Stocks Cottage is a Grade II listed building in the Cornwall local planning authority area, England. First listed on 18 December 1985. House. 1 related planning application.

Stocks Cottage

WRENN ID
vacant-buttress-vale
Grade
II
Local Planning Authority
Cornwall
Country
England
Date first listed
18 December 1985
Type
House
Source
Historic England listing

Description

Stocks Cottage is a house dating from the early to mid 17th century. It’s constructed of stone rubble with a corrugated iron roof featuring gable ends. The roof ridge is lower on the range to the right. The house has large projecting stone chimney stacks on its gable ends. It likely originally had a two-room and through-passage plan with a kitchen in the lower range on the left and a parlour in a slightly smaller room at the higher end on the right. The original position of the staircase was probably at the higher end, in front of the gable-end fireplace to the right. The entrance has been altered, with a tiny, blocked door visible within the opening to the left of the present entrance, and its doorframe may be reset. A straight joint on the rear elevation indicates the former position of the rear door of the through passage.

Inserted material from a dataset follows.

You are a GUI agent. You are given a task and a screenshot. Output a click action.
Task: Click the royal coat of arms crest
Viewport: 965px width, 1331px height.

The front of the house is asymmetrical, with two windows on each floor. The ground floor features a partly blocked opening on the left, a timber lintel over a blocked entrance to the left of centre, the current entrance to the right of centre, and a window overgrown with ivy to the right. On the first floor are two partly blocked window openings, one on the left and one to the right of the entrance. Two circa 17th century window openings are visible in the left-hand gable end, to the right of the projecting stack. The rear elevation has a three-light 17th century timber mullion window on the ground floor and remains of a 17th century two-light timber mullion window on the first floor.

A low stone rubble wall encloses a lean-to outshut on the right-hand gable end, with an entrance leading from the parlour to the rear of the right end stack. The interior has lime-plastered walls. A low doorframe to the blocked door on the left is visible from within; it is a rectangular timber frame with a circa 17th century chamfered inner timber frame, the jambs and lintel of which are chamfered on the inner side, possibly indicating it was moved and reoriented. The jambs are morticed into the lintel and shaped to form a rounded arch and the left-hand jamb has been partly removed. The kitchen, passage, and lower end of the parlour have slate paved floors, and chamfered ceiling beams. The parlour ceiling beams were replaced in the 19th century. The through passage has been altered and blocked at the rear. A staircase was inserted to the left of the passage, creating a small room between the stair and a screen. The parlour and kitchen fireplaces are partly blocked, with a step down into the kitchen. The first floor has two circa 17th century fireplaces in the gable ends.

The roof is of five bays. Truss one, at the lower end on the south, dates back to the 17th century and features cambered collars with dovetailed, notched, and lapped joints, and principals with slightly curved feet. Truss two was originally open and is probably 17th century, possibly closed in the 18th century below the cambered collar with a vertically studded lath and plaster screen. Truss three, circa 18th century, is missing a collar and shows slight blackening, possibly staining and was originally closed. Trusses one, two and three originally had trenched purlins. Truss four, circa late 18th century, has lapped and oak-pegged collars. Stocks Cottage is a good example, in both elevation and plan, of an unspoiled circa early 17th century two-room and through-passage plan house.